** Jobs **
1) In the text about Clare and Lady Poverty, translate this sentence into Spanish: "The order's first Cardinal Protector became Pope in 1227."
2) Resume the text about Clare and Lady Poverty, continuing from its final sentence.

** Text section **
Lady Poverty.....Clare, frail in health, possessing no weapons but prayer, and perpetually enclosed, stood in the middle, in utter fidelity to Lady Poverty.

.....She had her own trials. The order's first Cardinal Protector became Pope in 1227. He loved Clare. In 1220, after celebrating Holy Week with the sisters, he wrote:

"My very dear sister in Christ! From the very hour, when the necessity of returning here, separated me from your holy conversation and tore me away from that joy of heavenly treasure, such a bitterness of heart, such an abundance of tears and such an immensity of sorrow have overcome me.... I entrust my soul to you and commend my spirit to you, as Jesus on the cross commended his spirit to the Father..."

.....But he also felt it was his duty to look after her. .....He afflicted her with the Rule of St Benedict, an excellent institution the objectives of which could not even be said to run parallel to those of the Franciscan way. Above all it saw poverty in a wholly different light. It was also very rigid; poverty is a freeing gift and the poor must adapt themselves to what God gives to them; only the rich can order their days as they please.

.....Houses of the sisters had sprung up in many of the places where the brother Friars had preached. Some of those to hear the good news were already Benedictine women religious. Not all of these had contact with San Damiano 's.

** Provided records **
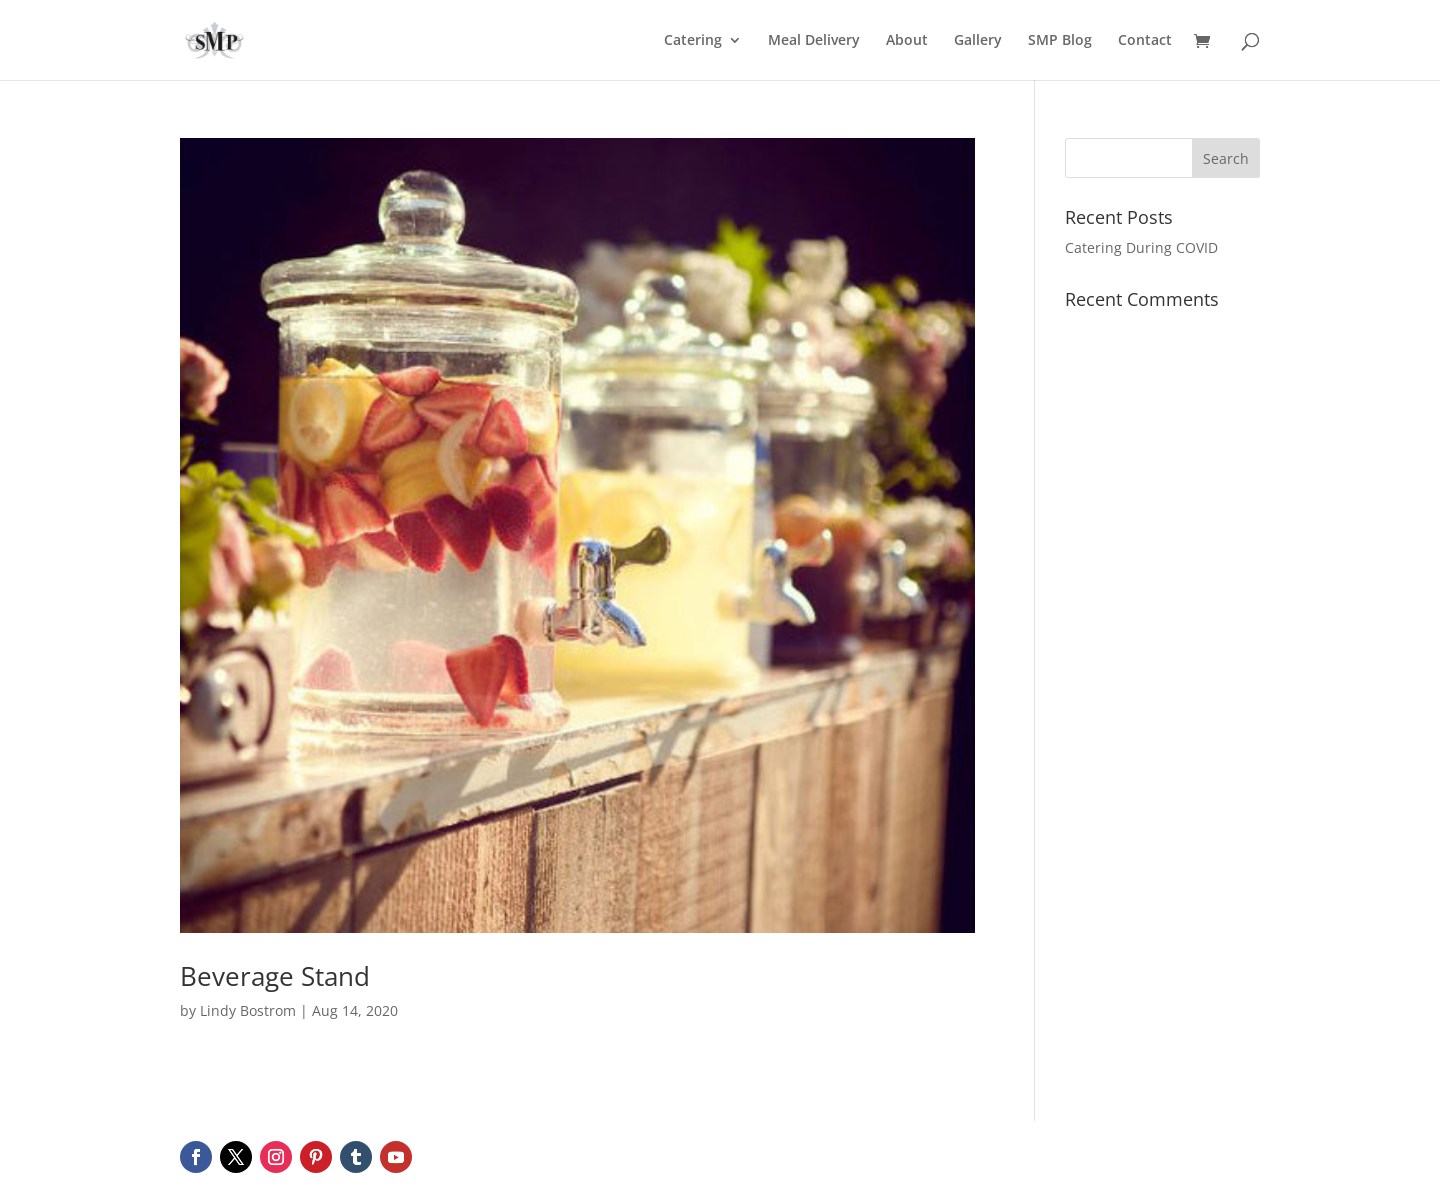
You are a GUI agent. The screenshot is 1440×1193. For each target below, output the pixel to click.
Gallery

* * *

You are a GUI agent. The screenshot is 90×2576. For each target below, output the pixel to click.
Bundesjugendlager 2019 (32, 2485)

** Replies **
1) El primer cardenal protector de la orden se convirtió en papa en 1227.

2)
.....Clare's sister Agnes was sent to Monticelli, and, apparently, to several other houses in Italy as a herald of poverty. Clare is also known to have sent sisters to Prague and to Spain. Prague was the home of the most distinguished convert to Lady Poverty: St Agnes, a Bohemian princess who had rejected the hand of the Emperor Frederick II in order to follow her vocation. .....Before and after the death of Pope Gregory IX, both Agnes and Glare separately entreated the Holy See for a more authentic rule of life. They were not successful. .....Eventually, around 1250, Clare began to write her own rule. She was the first [and only, strangely enough] woman to do so. It was presented to Pope Innocent IV as Clare neared her death. The Holy Father was in Perugia, and bringing an entourage of Cardinals, he came to visit Clare. When she begged him for absolution from her sins, he said with tears, 'Would that I had as little need of absolution, as you!".....Back in Perugia, Innocent signed the confirmation of Clare's rule and a friar, in haste, brought it to her. She kissed the papal seal many times. .....Brothers Angelo, Leo and Juniper were among those at her bedside......Clare spoke to her soul, saying,
"Go without anxiety, for you have a good escort for your journey. Go, for he who created you has made you holy. And, always protecting you as a mother her child, he has loved you with a tender love. May you be blessed, 0 Lord, you who have created my soul!"

She died on the 10th August, 1253.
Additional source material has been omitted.